-------- Data shown --------

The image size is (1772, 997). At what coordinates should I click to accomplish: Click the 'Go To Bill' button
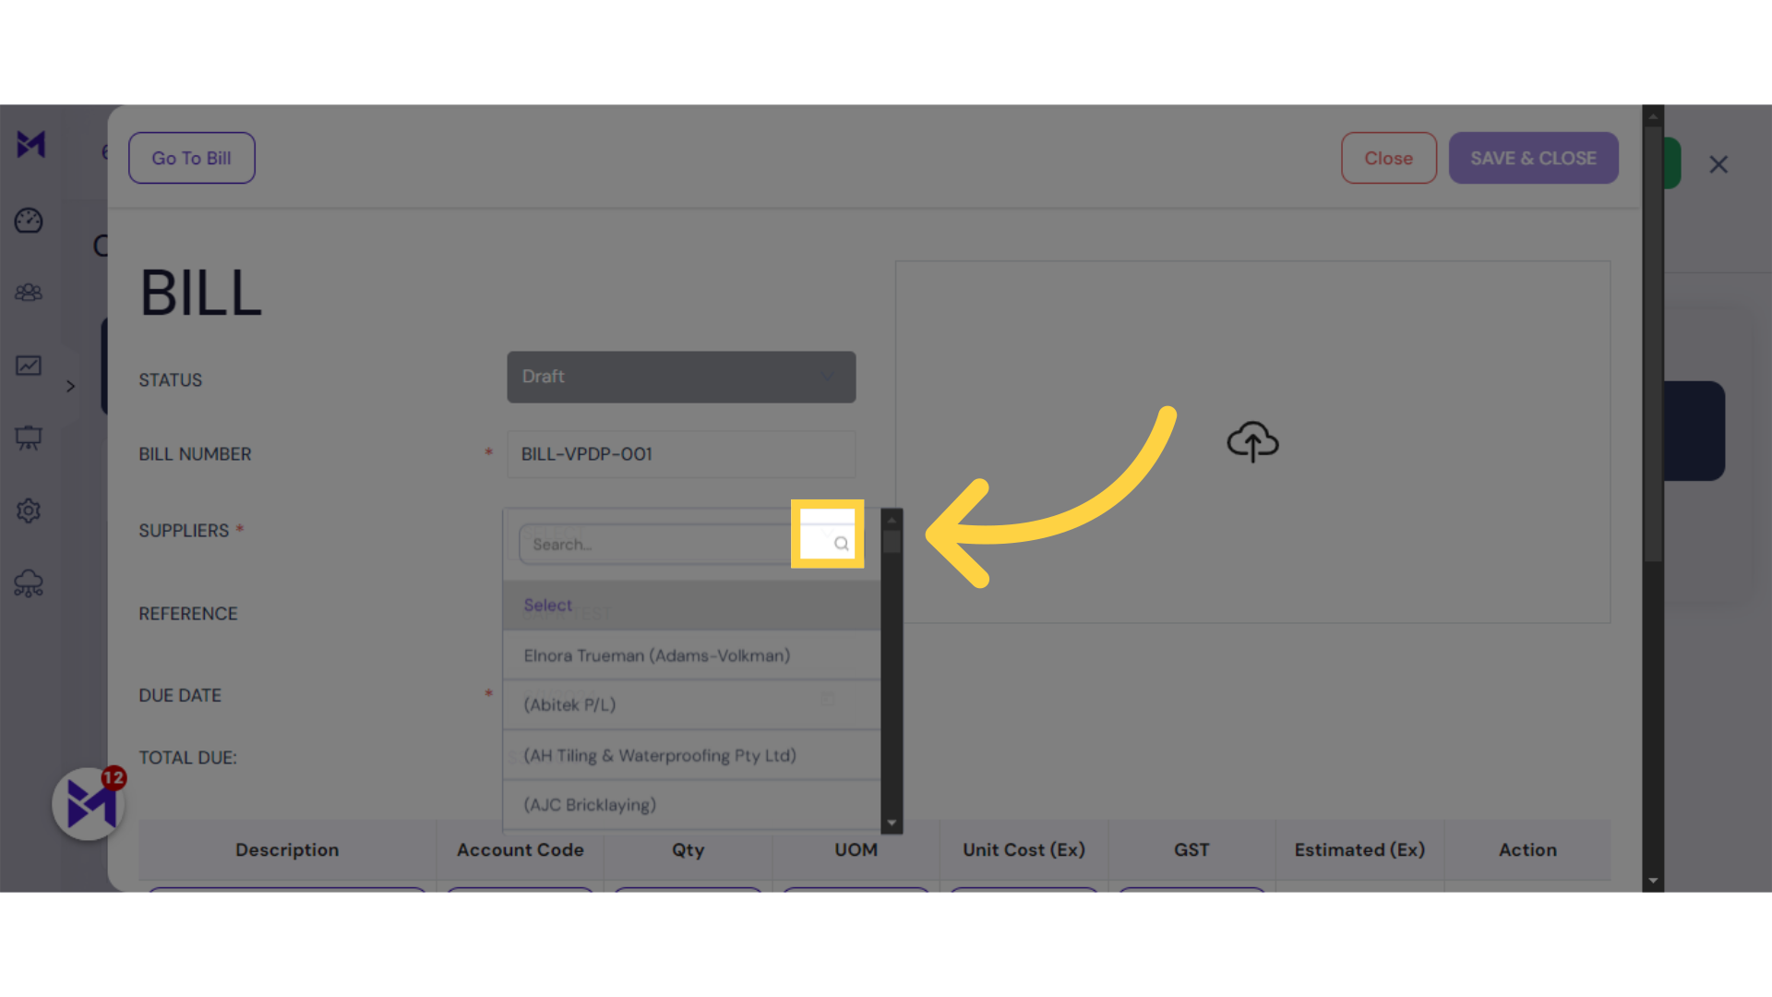[x=192, y=158]
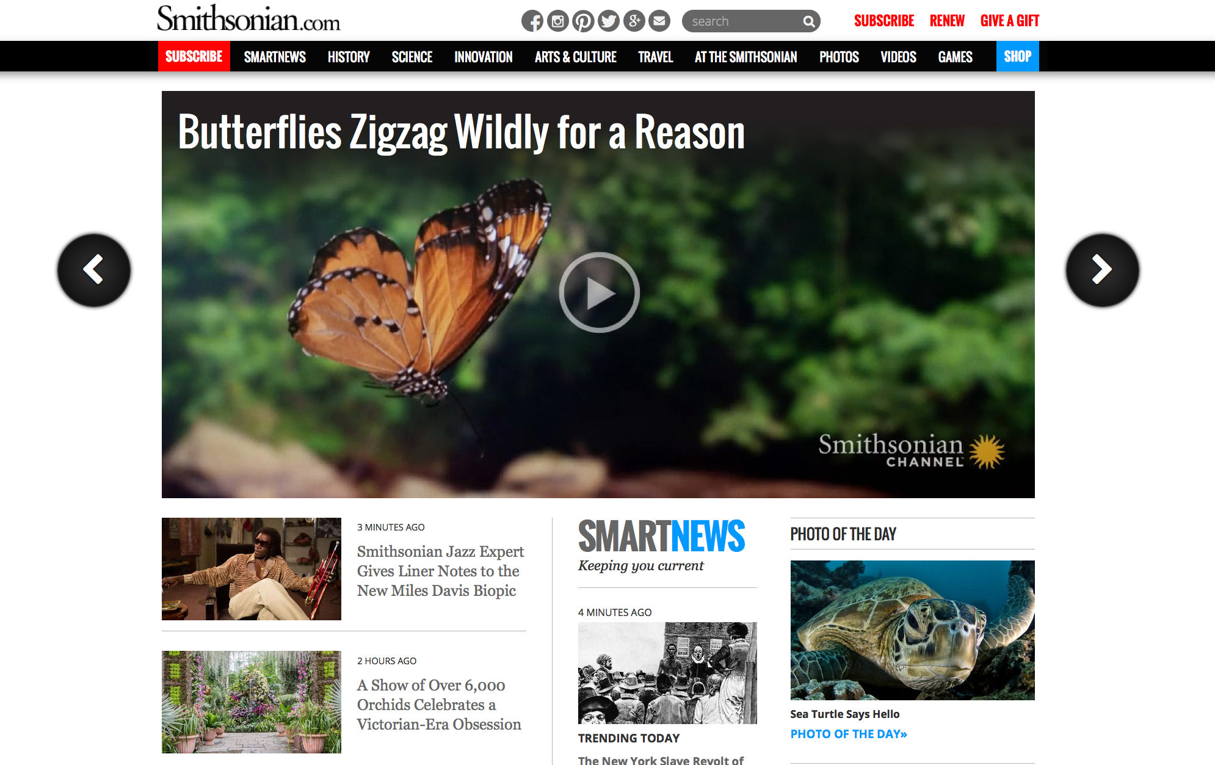Click the Give a Gift link
1215x765 pixels.
[x=1009, y=21]
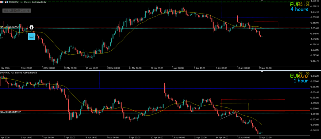Open the order screen button labeled Alt+B

pyautogui.click(x=16, y=11)
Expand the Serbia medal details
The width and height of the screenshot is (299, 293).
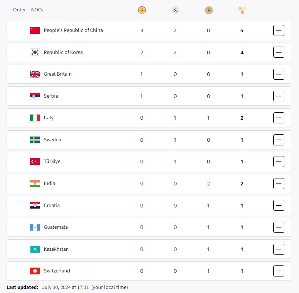click(279, 96)
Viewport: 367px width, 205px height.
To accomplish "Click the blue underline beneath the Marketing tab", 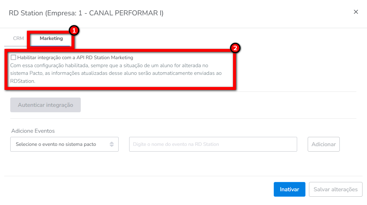I will 51,46.
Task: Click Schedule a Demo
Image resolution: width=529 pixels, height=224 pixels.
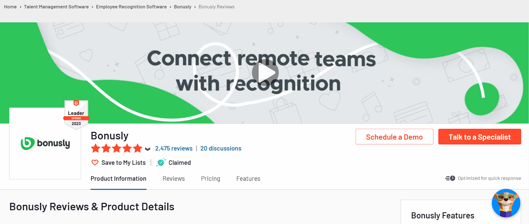Action: (394, 136)
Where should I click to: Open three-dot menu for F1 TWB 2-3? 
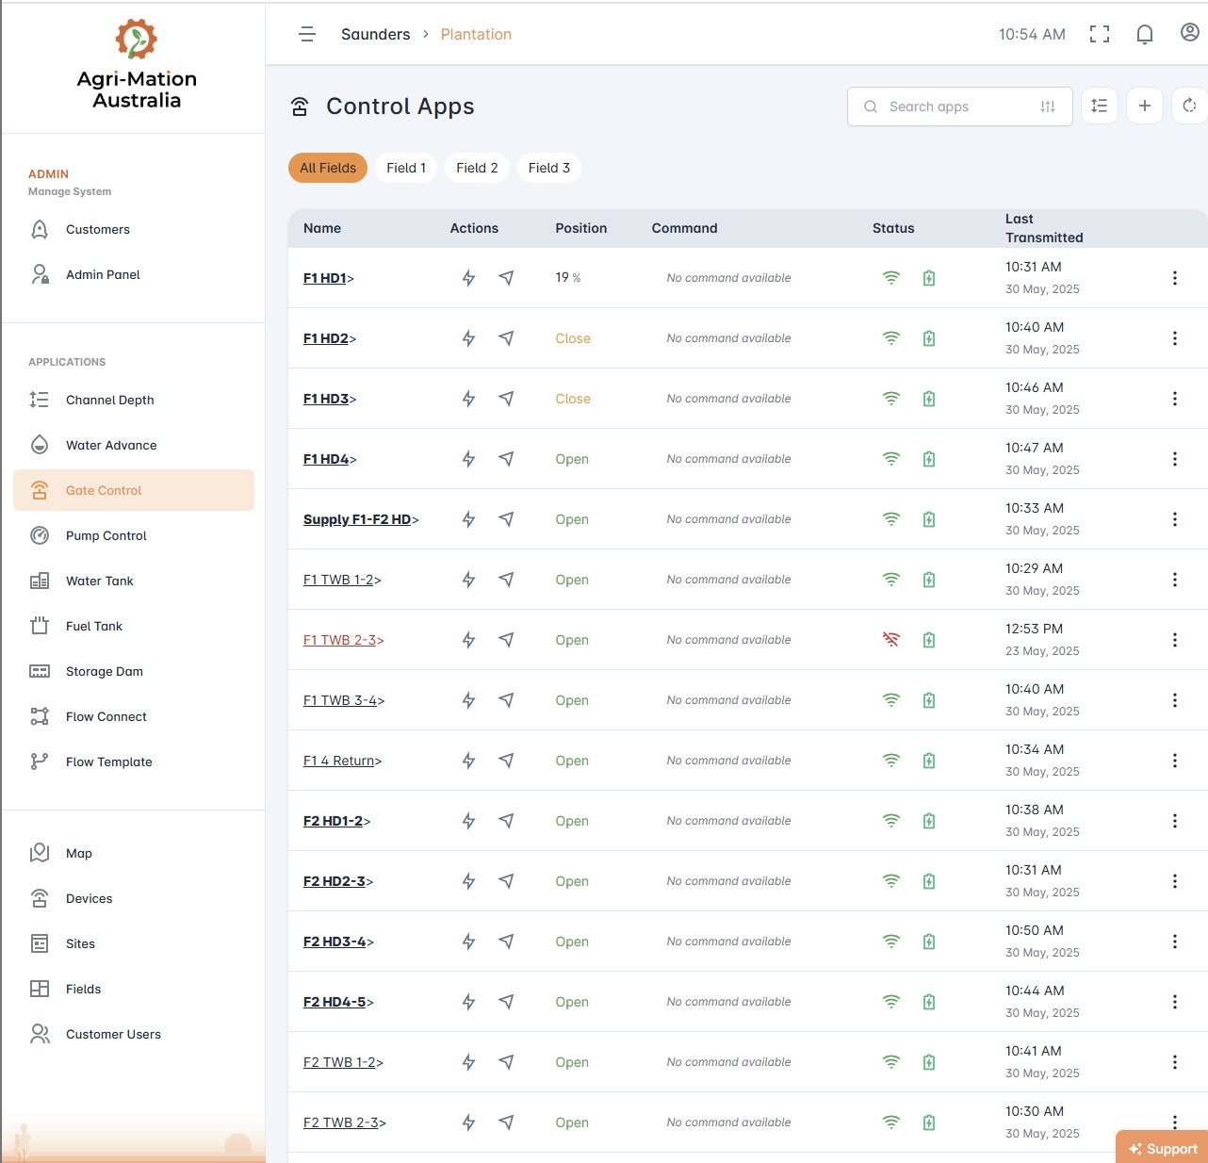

--------

The lines from the one containing "Task: Click Schedule a Demo" to the end of the material must be output exactly, both ends included; no picture may appear.

- **Response to this exercise**:
Task: Click Schedule a Demo
Image resolution: width=529 pixels, height=224 pixels.
Action: (394, 136)
Where should I click to: Open three-dot menu for F1 TWB 2-3? 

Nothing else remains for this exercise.